Jeff Clyton (Robert Woods) gewinnt eine Ranch mit Landbesitz beim Pokerspiel. Allerdings muss er beim Besuch auf seinem neuen Anwesen feststellen, dass dem Vorbesitzer nur die Hälfte des Anwesens gehörte. Die andere besitzen die Geschwister Helen (Maria Sebaldt) und David Greenwood (Frank Stewart), die den Fremden als neuen Miteigentümer nicht gerade freundlich empfangen. Obwohl das Verhältnis von Misstrauen geprägt ist, rücken die Besitzer der sogenannten G&G-Ranch notgedrungen näher zusammen, da es offensichtlich noch andere Interessenten für den wertvollen Grundbesitz gibt. Schon bald stellt sich heraus, dass die Banditen vor keinen noch so drastischen Mitteln zurückschrecken...

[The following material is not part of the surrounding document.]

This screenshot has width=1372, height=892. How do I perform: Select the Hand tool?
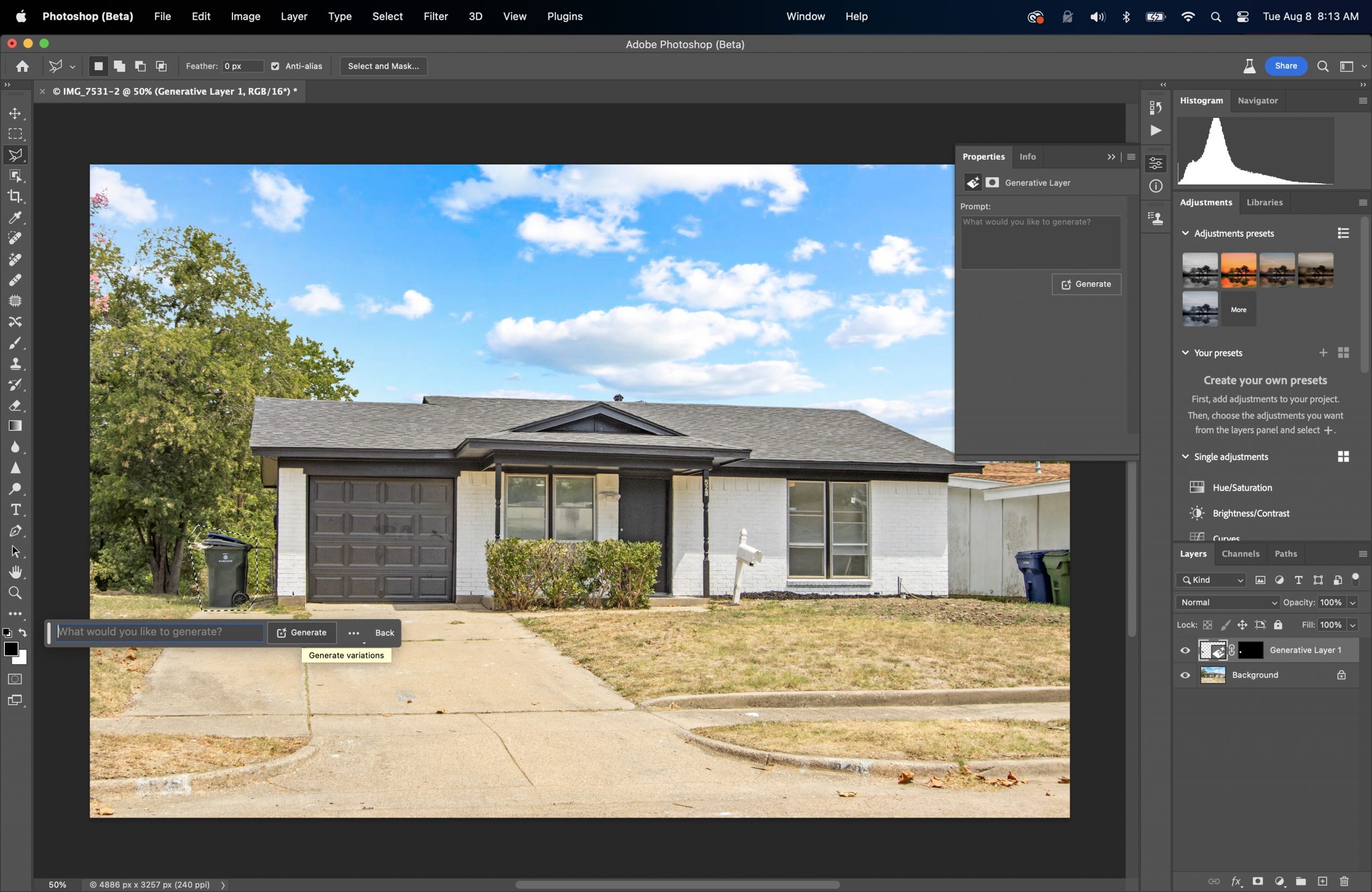click(16, 572)
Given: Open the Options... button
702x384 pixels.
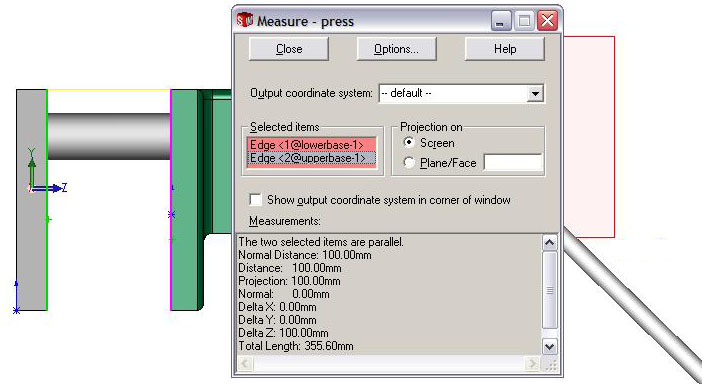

Bei "Die Gejagten der Sierra Nevada" handelt es sich um einen international produzierten, frühen Italowestern, der im Gegensatz zu Italien und Spanien keine größere Beachtung in der Bundesrepublik fand. Bestückt mit Stars der jeweiligen Produktionsländer, erzählt Alfonso Balcázar eine insgesamt spannende Geschichte, die ihre Erfüllung oft in zynischen Amplituden und Darbietungen der Härte findet, was natürlich nicht genreuntypisch ist. Das Schicksal dieses Verlaufs entscheidet sich am Spieltisch und unterliegt den Gesetzen des Pokerspiels. Während einer alles und noch mehr verliert, gibt es einen Profiteur, der für die Story noch entscheidend sein wird. In persona des US-Amerikaners Robet Woods - der hier sein eigentliches Filmdebüt in der Hauptrolle gibt - darf man sich auf eine solide Angelegenheit gefasst machen, die von Woods einen merklichen und vielmehr überzeugenden Drive bekommt. Bei einem sporadischen Blick auf die Interpreten stellt sich aufgrund der sich anbietenden Unterschiede gleich die Frage, ob das Ensemble überhaupt miteinander harmonieren kann und nicht gegeneinander arbeiten wird, denn manche Namen wollen dem ersten Empfinden kaum zusammenpassen, was sich in erster Linie auf die einschlägig bekannte deutsche Krimi-Prominenz bezieht. Es lassen sich beim genauen Betrachten jedoch keine negativen Ausweichmanöver beobachten und die gebuchte Riege kann auf jeder von ihr gewählten Seite überzeugen. Der erste Akt setzt auf hohe gegenseitige Widerstände, die sich zwischen den Protagonisten und den ausgewiesenen Aggressoren und Gangster-Visagen abspielen. Doch bevor es zu einer gemeinsamen Strategie kommen kann, den Verlust der Ranch abzuwenden, müssen sich die unfreiwilligen Besitzer erst einmal finden und das gegenseitige Vertrauen am besten gleich dazu.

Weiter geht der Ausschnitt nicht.